The 17th entry in the long-running and still-amusing Babymouse series only seems to be about extreme things. Really, it is about ordinary ones: wanting to do what “everyone else does,” wanting to be accepted by peers, wanting to escape ridicule and ostracism, and wanting to participate in things at the same level as others – even if they have more knowledge and experience than you do. Extreme Babymouse is, on the surface, about Babymouse’s desire to go snowboarding, as all her friends (and frenemies) have been doing. But in typical Babymouse style, the book starts with her imagining herself as a super-duper snowboarder, only to be brought back to everyday reality when she realizes she is sitting at the top of a playground slide and stopping others from going down. Then she hears in school, again and again, about all the wonderful things her snowboarding classmates are doing, and she feels more and more left out, especially when Felicia, who always torments her, rubs in Babymouse’s feeling of being an outsider again and again. Babymouse tries to get her mom to agree to let her go snowboarding by saying that everyone is doing it, which leads the narrator – always an amusing presence in these books – to ask whether Abraham Lincoln and R2D2 were snowboarders (the pictures of them on snowboards are among the book’s highlights). Eventually, Babymouse does get to try the sport, having unsurprising problems getting started and finding, as usual, that her fantasy life is a poor match for her real one. Also as usual, Babymouse eventually listens to her own inner voice (something the snowboarding instructor has repeatedly urged), and Felicia (also as usual) gets her comeuppance, and everything ends happily, with hot chocolate. This is a particularly neatly-tied-together Babymouse series entry, with the brother-and-sister team of Jennifer L. Holm and Matthew Holm using Babymouse’s well-established personality to very good effect.

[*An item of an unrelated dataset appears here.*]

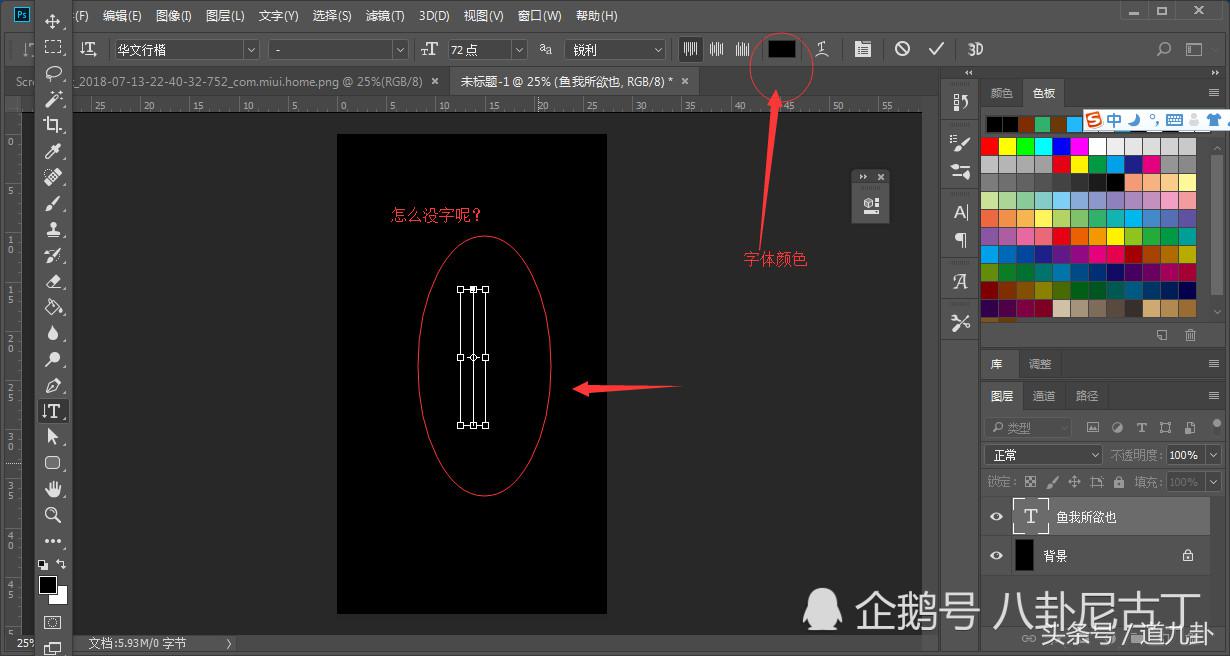
Task: Switch to the 通道 channels tab
Action: coord(1044,395)
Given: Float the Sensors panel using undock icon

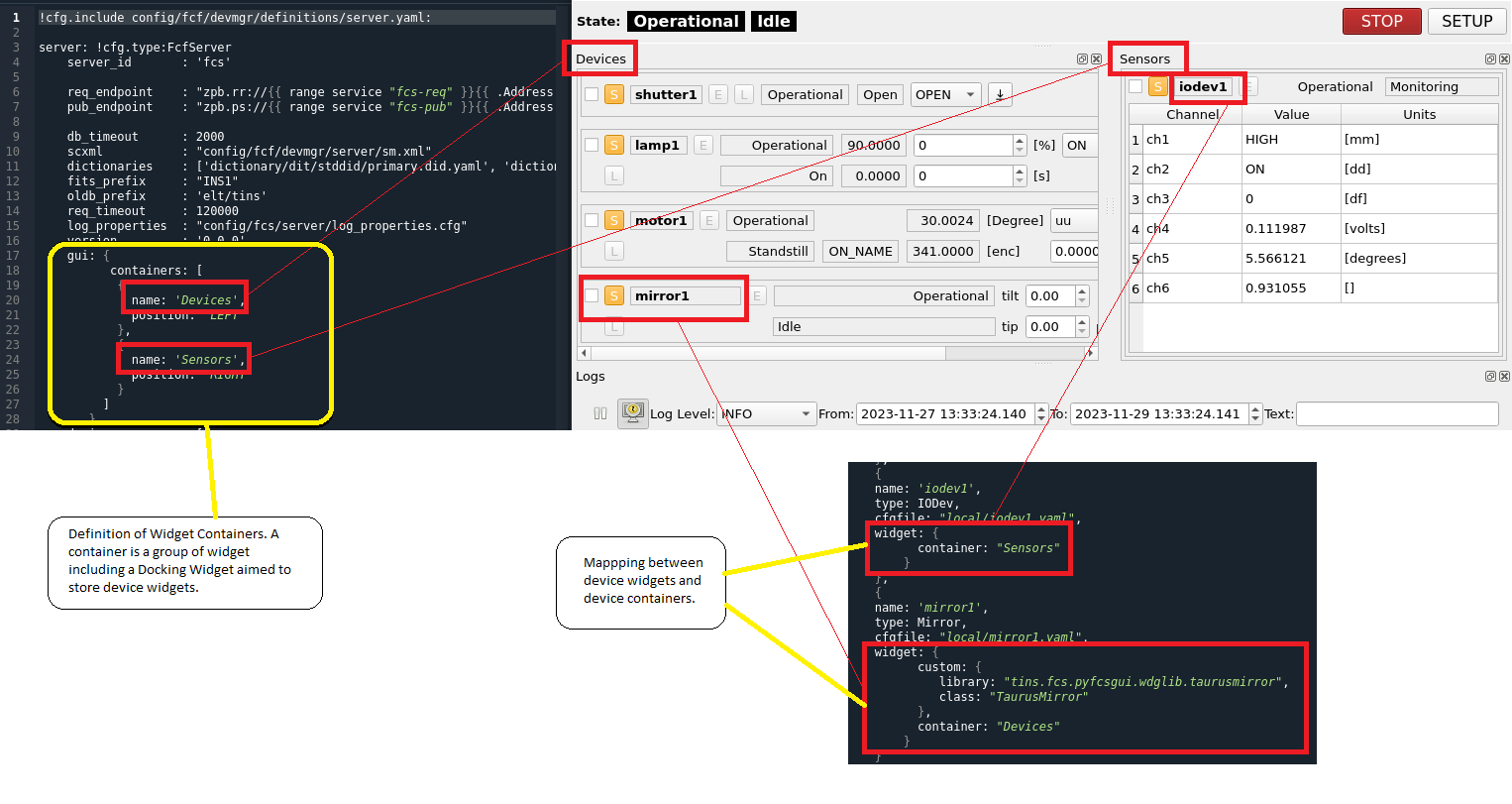Looking at the screenshot, I should (1490, 59).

Babymouse is scarcely at the level of importance of, say, Cleopatra or Catherine the Great, but then, she is not as extreme as they were, either. The new paperback edition of Lives of Extraordinary Women, originally published in 2000, provides an excellent opportunity to revisit (or visit for the first time) some brief, anecdotal biographies of 20 notable women of ages past and recent, with an eye toward finding out about, as the book’s subtitle says, “Rulers, Rebels (and What the Neighbors Thought).” Although many of the women about whom Kathleen Krull writes are household names – Joan of Arc, Queen Elizabeth I, Queen Victoria, Eleanor Roosevelt – many others are not: Nzingha, 17th-century ruler of what is now Angola; Tz’u-hsi, empress of China during the 19th century; Gertrude Bell, famed explorer and a British spy during World War I; Jeannette Rankin, the first woman elected to the U.S. Congress; and others. Each entry gets an amusing but respectful caricature by Kathryn Hewitt that nicely complements the short but to-the-point narrative of Krull, which is primarily concerned with humanizing these larger-than-life figures. For example, in writing about Israeli Prime Minister Golda Meir, Krull explains that “she relaxed by watching TV – with close friends she would imitate American commercials and laugh uncontrollably.” Of American Indian leader Wilma Mankiller, Krull writes, “She and her ten brothers and sisters walked three miles each way to school (at times without shoes), wore clothes made from scratchy flour sacks, hauled water from a spring, and survived by bartering with neighbors.” And Krull says that “the first time [Guatemalan leader Rigoberta Menchú] spoke in public, she was so nervous that she literally forgot her own name.” Lives of Extraordinary Women is a once-over-lightly, for sure, but it skims the surface in an unusually humanizing way, showing that even such history-making women as Eleanor of Aquitaine and Queen Isabella I of Spain not only had their human side but were often dominated by it – a fine lesson for modern, would-be-extraordinary young girls (and boys) to learn.